Recently, a team of researchers formerly of the University of Virginia launched a company that’s working on a way to connect to the Internet through light bulbs. Essentially, LEDs would use light waves, instead of radio waves, to send signals to devices in your home. The Li-Fi concept has been around a while, floated for use in hospitals and airplanes and other places radio waves aren’t welcome, but Disney wants to put it to use for more sophisticated toys.
Disney researchers want to use “visible light communication” in a variety of interesting capacities, from making a story’s text appear on a tablet to turning on flashing lights in a princess dress using an LED magic wand. Thanks to a unique property of LEDs, not shared by incandescent or fluorescent bulbs, they can be turned off and their intensity modulated at very high speeds. With the right equipment, other LEDs can detect these changes, though the human eye cannot. In this way, the visible light acts as a signal between the two devices.

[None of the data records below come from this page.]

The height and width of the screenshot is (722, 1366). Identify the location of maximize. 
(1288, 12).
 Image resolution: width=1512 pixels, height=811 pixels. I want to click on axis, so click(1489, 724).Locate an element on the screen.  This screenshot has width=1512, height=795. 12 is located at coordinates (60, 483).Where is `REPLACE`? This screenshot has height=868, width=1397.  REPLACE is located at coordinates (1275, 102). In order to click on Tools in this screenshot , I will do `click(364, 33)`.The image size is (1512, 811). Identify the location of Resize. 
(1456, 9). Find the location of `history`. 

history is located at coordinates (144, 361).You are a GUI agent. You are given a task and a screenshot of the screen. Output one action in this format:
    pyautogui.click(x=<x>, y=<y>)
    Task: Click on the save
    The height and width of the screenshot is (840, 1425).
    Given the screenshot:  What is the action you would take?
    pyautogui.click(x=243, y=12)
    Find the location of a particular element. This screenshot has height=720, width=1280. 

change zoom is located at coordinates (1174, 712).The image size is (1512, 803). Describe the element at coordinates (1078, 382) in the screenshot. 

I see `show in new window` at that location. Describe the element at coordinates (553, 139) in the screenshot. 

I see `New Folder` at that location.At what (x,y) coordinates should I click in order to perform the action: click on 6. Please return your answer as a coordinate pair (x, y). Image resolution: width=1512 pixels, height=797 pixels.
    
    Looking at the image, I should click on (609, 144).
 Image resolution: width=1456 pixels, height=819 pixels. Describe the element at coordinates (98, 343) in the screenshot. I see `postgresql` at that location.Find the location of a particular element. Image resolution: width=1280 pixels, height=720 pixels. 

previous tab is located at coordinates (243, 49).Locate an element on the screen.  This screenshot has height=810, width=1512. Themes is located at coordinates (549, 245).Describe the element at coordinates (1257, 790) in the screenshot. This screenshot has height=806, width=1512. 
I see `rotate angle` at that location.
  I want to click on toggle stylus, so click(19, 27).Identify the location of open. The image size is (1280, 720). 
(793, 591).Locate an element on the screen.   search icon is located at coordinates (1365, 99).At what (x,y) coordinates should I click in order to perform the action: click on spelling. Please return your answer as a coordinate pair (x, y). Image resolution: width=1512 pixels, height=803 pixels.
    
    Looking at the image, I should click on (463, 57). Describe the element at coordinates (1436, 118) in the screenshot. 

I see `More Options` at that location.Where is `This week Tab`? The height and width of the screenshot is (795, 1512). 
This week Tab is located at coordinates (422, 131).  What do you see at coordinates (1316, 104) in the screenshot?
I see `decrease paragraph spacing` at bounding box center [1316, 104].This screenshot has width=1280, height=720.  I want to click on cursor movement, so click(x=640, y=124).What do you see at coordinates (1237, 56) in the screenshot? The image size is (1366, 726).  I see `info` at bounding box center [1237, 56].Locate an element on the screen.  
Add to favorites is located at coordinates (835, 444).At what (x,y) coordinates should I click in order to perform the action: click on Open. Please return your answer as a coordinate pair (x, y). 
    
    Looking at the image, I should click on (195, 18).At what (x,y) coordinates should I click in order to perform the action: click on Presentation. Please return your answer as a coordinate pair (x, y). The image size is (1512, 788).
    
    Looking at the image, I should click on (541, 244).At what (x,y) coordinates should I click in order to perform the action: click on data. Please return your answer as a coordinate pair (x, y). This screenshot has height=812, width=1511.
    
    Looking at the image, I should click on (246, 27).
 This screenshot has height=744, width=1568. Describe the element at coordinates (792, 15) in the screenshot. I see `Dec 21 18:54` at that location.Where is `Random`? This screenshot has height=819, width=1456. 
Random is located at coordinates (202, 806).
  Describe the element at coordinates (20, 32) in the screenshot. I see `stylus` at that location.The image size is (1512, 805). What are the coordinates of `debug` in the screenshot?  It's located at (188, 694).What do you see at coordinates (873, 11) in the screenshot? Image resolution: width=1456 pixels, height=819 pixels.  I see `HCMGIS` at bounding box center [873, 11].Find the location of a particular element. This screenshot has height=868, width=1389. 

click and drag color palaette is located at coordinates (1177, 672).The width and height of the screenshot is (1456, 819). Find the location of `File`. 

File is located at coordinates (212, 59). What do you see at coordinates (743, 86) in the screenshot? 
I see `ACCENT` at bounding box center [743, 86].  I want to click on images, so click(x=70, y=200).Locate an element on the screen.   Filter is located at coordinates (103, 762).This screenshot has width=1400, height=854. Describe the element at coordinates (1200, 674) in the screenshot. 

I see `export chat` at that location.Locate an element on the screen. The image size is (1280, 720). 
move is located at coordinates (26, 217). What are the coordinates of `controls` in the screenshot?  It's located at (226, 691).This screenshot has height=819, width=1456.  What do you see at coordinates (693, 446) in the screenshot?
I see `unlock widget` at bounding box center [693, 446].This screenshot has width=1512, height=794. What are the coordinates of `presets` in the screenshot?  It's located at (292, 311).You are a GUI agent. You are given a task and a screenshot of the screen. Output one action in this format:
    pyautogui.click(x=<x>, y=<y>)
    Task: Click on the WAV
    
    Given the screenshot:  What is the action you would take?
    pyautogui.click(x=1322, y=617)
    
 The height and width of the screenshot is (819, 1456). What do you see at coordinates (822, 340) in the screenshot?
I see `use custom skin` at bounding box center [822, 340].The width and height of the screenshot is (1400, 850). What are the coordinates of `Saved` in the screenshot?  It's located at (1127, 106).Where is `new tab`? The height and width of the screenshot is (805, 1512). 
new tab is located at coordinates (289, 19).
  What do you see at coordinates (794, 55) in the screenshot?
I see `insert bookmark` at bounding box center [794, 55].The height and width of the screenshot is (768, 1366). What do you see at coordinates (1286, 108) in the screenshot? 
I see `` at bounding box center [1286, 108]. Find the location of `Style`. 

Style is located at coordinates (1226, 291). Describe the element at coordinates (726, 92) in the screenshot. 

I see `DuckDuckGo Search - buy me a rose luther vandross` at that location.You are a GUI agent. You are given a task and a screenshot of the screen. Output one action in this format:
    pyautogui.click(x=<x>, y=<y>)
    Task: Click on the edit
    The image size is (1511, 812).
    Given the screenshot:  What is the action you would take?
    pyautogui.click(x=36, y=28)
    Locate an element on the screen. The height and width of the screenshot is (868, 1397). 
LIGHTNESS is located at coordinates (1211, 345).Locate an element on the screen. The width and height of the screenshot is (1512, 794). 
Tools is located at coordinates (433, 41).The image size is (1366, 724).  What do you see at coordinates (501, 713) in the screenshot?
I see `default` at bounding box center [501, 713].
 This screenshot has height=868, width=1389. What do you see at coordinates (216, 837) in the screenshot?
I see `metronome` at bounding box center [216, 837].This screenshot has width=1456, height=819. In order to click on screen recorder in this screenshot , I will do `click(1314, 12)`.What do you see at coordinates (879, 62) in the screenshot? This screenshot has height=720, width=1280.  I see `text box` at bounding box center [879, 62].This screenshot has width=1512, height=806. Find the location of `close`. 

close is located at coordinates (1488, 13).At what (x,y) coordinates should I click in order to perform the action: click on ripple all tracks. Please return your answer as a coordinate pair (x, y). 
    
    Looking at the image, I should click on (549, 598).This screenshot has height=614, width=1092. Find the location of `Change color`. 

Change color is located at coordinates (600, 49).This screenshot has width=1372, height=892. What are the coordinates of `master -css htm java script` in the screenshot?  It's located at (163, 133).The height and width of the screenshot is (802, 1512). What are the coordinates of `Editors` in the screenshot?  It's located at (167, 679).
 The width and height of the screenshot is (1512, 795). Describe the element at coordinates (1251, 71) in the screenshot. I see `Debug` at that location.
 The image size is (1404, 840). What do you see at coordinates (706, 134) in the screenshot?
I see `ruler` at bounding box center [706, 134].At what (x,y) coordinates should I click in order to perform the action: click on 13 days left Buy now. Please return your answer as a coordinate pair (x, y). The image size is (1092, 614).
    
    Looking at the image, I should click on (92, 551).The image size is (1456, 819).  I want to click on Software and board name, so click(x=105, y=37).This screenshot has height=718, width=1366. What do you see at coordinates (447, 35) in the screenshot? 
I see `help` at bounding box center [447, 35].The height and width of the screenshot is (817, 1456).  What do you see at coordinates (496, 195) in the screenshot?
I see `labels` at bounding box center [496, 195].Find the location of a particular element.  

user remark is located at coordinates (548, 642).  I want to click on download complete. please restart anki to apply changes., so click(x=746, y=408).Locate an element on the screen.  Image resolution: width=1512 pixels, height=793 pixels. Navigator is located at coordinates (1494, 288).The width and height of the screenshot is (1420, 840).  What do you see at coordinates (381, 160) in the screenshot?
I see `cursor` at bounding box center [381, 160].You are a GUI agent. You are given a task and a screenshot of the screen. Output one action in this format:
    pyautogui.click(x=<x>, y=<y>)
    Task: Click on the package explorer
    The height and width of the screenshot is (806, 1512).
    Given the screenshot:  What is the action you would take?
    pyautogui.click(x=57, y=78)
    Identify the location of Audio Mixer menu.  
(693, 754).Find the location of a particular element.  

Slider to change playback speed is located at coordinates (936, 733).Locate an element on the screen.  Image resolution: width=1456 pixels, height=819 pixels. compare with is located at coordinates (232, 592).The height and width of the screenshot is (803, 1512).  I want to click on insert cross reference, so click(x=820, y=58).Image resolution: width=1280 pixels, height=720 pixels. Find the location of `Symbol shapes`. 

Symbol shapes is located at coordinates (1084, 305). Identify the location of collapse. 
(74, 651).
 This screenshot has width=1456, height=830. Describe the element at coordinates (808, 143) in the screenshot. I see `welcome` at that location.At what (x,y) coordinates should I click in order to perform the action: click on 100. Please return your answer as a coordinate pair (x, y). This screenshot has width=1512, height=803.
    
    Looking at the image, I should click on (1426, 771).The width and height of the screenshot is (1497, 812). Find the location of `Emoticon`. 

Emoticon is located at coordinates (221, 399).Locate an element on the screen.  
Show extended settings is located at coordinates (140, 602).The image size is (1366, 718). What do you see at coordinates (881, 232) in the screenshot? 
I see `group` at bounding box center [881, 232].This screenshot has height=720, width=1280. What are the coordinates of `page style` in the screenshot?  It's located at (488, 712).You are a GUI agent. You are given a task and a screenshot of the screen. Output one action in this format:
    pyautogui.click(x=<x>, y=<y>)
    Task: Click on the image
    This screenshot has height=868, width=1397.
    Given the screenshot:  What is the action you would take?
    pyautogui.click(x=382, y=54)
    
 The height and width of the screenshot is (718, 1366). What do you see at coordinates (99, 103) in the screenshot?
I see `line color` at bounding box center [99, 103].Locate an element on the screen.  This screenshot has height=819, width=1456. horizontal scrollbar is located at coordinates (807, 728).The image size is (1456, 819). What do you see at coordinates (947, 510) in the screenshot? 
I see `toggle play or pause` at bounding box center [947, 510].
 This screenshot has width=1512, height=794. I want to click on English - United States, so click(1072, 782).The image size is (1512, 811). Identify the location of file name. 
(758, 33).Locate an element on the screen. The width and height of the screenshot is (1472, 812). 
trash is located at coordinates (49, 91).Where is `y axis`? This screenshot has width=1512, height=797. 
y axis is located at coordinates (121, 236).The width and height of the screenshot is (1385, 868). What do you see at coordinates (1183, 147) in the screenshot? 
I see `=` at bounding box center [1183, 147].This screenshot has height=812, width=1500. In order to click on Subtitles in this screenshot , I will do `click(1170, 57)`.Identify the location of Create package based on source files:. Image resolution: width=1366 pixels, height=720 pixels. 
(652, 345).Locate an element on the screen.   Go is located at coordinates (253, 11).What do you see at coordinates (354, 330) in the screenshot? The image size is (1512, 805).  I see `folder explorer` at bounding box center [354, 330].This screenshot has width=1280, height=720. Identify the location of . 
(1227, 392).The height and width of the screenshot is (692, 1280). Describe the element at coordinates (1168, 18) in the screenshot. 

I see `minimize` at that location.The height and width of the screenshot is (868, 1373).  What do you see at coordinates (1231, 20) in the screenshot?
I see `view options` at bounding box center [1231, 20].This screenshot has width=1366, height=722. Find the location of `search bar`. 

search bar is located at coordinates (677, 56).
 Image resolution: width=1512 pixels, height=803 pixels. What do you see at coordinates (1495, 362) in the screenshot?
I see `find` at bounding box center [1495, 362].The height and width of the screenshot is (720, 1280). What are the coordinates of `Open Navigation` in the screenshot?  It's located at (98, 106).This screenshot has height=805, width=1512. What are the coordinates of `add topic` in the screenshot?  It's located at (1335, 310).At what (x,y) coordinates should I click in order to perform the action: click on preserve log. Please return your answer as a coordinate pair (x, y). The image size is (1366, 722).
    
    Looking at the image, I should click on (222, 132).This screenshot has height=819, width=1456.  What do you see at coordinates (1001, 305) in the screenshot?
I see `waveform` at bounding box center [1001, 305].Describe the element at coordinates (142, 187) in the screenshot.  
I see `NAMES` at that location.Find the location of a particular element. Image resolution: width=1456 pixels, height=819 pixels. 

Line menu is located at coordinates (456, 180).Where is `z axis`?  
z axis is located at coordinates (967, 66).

In a video, Disney shows a couple ways it could use VLC. Light bulbs could communicate with toys, setting off the lights and siren of a miniature ambulance. The same toy could also talk to a tablet or smartphone, as well as other cars. Of course, if the toy is communicating with a bulb, that means playtime is definitely over when the lights go out.
There are lots of other possibilities for Li-Fi as LEDs become cheaper and more commonplace, like a store’s bulbs sending a signal to your smartphone when a nearby item goes on sale, as Gizmodo points out. More notifications on our phones is definitely not something we look forward to, but that princess dress would make one awesome Halloween costume.